Squared log loss objective results in massive prediction error

I’m using the Python API XGBRegressor() (version 1.0.2) and setting the objective to ‘reg:squaredlogerror’, most other parameters with default values. When I run it on the Ames Housing dataset I get a massive RMSLE of 7.572. However, when I change the objective to ‘reg:squarederror’ I get a more reasonable RMSLE of 0.138. At least in theory, squared log loss should optimise the RMSLE metric better than squared loss. Am I missing something obvious or is it a bug? I checked and targets or predictions are not negative so this couldn’t account for the problem.

xgb_model_params = {
‘objective’: ‘reg:squaredlogerror’,
‘booster’: ‘gbtree’,
‘random_state’: 69,
‘n_estimators’: 100,
‘learning_rate’: 0.05,
‘tree_method’: ‘hist’,
‘verbosity’: 1,
}

It could be the case that optimal hyperparameters are different for reg:squaredlogerror than for reg:squarederror. You should use GridSearchCV or Optuna to perform hyperparameter search.

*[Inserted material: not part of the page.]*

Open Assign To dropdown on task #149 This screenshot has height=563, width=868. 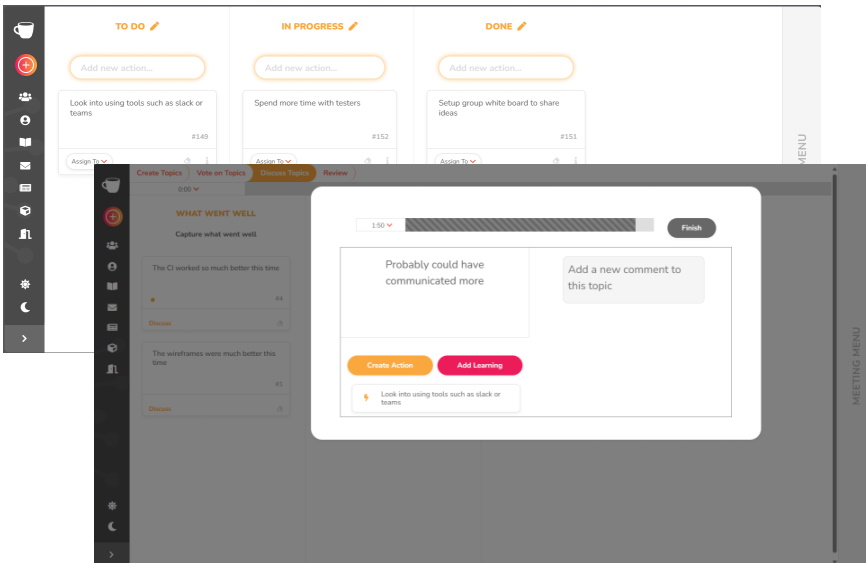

Thanks for your reply Philip. Following your suggestion, I run some experiments with GridSearchCV and it seems that while for ‘reg:squarederror’ a small number of trees (n_estimators) was fine, it is not the case for ‘reg:squaredlogerror’. With a very large number of trees (10,000) the RMSLE drops from ~ 7 to ~3 so better but still far from ideal (0.12 with reg:squarederror for comparison). It looks like the model is learning very slow as not matter how many thousands of trees I use, the optimal learning_rate is always 1. This is probably due to the gradient getting stuck with the squared log error loss?

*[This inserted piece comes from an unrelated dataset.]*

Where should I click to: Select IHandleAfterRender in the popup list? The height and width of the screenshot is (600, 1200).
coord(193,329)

In fact I have never used squared log error loss before so while it makes sense for optimising RMSLE, I’m not sure how well it works with gradient descent. It doesn’t appear to be a very commonly used loss function, for instance scikit-learn’s GradientBoostingRegressor() doesn’t use it. Do you know most common use scenarios, pros and cons of squared log loss for regression?